*Task to carry out*
Take every line from the listing below that contains "will".

*Supplied records*
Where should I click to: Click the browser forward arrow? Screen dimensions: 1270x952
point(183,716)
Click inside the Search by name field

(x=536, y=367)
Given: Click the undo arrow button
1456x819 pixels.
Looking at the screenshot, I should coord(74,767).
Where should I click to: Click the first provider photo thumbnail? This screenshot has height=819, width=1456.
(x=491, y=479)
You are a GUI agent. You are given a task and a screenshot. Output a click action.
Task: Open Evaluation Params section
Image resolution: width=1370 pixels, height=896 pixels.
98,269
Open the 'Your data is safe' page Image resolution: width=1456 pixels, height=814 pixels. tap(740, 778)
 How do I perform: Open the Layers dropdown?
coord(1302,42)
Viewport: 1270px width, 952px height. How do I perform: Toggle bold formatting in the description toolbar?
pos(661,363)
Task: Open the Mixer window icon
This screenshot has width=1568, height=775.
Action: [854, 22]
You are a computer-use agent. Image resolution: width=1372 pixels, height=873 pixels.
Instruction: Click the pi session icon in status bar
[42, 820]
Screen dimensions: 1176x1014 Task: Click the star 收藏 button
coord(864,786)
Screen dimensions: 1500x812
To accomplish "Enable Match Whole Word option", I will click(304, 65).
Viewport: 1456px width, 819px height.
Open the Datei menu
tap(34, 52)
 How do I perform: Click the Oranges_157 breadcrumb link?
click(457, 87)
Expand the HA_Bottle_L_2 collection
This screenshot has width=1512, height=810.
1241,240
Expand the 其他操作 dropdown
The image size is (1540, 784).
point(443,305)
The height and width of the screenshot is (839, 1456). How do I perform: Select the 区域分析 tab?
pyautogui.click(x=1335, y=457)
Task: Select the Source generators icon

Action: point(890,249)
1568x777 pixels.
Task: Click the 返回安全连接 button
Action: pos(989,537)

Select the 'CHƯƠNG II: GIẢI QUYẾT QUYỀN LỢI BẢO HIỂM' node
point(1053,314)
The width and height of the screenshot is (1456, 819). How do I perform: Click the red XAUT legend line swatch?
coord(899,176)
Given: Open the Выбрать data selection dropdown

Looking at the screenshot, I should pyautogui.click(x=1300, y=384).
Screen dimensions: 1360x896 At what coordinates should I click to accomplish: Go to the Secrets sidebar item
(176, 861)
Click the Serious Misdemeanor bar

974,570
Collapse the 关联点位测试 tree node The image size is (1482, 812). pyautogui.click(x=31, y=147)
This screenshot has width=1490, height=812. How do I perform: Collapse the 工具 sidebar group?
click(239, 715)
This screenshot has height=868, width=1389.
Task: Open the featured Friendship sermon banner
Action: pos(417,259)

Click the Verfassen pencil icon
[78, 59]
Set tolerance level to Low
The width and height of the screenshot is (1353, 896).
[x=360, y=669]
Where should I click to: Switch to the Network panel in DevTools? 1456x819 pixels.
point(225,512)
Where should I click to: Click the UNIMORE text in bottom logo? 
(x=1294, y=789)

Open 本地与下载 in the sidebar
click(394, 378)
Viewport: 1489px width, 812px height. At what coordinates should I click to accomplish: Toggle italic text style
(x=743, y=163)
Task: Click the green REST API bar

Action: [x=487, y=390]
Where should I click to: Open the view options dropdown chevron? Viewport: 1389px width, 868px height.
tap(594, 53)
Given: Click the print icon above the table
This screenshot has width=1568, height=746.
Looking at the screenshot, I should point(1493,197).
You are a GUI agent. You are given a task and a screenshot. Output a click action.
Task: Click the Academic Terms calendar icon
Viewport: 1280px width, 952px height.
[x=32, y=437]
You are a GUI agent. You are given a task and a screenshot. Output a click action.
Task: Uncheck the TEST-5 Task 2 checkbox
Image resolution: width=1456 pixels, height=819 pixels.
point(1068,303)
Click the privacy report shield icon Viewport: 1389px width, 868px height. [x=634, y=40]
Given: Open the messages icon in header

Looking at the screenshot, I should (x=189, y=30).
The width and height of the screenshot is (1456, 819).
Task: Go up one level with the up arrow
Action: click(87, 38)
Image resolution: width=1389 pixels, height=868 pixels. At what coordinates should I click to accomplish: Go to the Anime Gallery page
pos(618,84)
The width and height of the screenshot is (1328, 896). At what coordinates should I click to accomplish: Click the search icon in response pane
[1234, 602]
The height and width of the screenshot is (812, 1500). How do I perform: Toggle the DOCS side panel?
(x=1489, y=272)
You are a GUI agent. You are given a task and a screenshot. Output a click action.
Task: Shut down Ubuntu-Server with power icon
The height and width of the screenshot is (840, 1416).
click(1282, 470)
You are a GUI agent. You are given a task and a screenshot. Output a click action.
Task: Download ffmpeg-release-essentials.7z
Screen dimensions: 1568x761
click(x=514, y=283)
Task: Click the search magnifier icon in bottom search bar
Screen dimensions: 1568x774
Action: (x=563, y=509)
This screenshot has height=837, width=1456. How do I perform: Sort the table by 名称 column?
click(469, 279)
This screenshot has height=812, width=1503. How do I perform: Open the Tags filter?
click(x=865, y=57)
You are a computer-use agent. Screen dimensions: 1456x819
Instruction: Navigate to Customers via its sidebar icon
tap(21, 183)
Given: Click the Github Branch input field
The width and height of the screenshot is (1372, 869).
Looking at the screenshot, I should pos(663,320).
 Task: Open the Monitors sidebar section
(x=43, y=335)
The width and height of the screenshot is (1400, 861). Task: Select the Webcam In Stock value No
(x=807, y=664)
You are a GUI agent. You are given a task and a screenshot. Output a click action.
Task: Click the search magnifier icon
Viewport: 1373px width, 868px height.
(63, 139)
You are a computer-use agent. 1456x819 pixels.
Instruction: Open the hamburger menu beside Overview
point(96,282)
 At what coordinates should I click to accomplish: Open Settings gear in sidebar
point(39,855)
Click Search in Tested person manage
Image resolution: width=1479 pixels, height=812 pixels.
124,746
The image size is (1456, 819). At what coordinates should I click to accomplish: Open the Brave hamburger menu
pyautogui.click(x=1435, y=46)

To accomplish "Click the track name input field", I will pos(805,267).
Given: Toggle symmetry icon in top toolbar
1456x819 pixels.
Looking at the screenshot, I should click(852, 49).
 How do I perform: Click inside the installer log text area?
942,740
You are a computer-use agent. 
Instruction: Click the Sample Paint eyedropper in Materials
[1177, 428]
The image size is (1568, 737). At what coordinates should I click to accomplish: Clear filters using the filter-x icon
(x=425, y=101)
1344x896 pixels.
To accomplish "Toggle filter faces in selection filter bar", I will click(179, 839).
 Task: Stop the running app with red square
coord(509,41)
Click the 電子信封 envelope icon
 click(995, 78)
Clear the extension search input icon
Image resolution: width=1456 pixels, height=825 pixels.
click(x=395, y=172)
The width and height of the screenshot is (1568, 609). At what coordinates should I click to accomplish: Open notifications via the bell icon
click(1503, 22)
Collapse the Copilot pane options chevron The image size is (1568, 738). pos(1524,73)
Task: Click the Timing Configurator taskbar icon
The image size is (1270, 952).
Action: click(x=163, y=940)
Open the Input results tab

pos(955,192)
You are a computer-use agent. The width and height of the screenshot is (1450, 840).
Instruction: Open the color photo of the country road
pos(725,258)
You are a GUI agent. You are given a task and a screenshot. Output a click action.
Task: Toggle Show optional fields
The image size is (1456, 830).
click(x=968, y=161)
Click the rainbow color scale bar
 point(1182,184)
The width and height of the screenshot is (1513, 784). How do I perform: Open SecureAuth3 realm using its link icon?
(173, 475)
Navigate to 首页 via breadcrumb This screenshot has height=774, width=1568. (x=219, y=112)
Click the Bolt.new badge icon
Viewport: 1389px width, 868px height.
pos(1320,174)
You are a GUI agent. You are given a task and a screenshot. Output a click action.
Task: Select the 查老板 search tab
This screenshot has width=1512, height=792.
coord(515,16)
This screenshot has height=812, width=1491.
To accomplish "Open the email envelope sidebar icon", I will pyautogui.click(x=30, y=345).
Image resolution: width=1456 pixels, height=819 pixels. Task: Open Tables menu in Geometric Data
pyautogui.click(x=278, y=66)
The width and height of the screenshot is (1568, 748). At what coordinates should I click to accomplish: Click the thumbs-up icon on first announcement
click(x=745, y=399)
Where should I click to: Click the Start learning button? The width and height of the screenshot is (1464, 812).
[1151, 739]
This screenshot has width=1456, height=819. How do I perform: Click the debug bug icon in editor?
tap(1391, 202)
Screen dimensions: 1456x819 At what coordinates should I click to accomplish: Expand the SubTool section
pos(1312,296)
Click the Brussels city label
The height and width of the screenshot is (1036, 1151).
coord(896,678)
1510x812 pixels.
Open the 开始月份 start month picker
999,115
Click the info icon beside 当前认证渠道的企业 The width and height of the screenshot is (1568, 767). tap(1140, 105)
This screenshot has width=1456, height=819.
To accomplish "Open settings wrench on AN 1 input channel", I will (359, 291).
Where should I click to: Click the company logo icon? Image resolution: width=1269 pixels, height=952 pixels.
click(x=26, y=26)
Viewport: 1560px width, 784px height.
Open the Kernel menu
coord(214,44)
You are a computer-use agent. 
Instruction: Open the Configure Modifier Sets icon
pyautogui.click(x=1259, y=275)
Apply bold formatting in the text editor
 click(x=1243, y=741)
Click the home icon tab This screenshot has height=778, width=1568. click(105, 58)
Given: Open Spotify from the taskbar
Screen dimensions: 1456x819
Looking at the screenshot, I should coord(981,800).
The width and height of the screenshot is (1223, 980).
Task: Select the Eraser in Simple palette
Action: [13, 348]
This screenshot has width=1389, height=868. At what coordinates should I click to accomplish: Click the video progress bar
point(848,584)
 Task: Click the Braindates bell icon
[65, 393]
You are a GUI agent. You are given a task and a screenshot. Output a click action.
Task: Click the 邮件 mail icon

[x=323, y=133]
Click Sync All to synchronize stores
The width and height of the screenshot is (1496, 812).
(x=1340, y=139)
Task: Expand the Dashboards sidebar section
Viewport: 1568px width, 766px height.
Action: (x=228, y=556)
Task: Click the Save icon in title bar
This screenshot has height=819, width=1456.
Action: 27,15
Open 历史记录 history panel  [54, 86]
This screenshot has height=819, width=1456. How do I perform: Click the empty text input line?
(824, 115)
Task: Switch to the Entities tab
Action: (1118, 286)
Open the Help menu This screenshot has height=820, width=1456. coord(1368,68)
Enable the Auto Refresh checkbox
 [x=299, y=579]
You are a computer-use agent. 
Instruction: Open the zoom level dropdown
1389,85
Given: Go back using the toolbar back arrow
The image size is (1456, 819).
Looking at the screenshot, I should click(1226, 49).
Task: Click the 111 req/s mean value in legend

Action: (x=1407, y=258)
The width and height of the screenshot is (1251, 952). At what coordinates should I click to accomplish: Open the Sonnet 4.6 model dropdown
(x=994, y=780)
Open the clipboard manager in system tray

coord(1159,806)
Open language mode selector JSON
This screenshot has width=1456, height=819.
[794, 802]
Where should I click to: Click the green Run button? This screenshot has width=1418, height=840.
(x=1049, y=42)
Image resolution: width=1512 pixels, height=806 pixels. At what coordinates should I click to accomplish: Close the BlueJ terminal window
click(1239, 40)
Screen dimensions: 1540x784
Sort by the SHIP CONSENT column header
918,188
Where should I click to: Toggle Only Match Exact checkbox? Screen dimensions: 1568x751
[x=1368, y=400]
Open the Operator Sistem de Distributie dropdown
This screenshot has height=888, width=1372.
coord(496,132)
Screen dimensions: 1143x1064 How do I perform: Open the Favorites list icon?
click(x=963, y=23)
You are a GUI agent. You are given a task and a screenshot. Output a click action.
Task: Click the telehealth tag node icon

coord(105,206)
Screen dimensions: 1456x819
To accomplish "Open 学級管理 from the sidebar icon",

*Answer for the task*
To accomplish "Enable Match Whole Word option", I will click(304, 65).
To accomplish "Click the track name input field", I will pos(805,267).
To accomplish "Toggle filter faces in selection filter bar", I will click(179, 839).
To accomplish "Open the email envelope sidebar icon", I will pyautogui.click(x=30, y=345).
To accomplish "Open settings wrench on AN 1 input channel", I will (359, 291).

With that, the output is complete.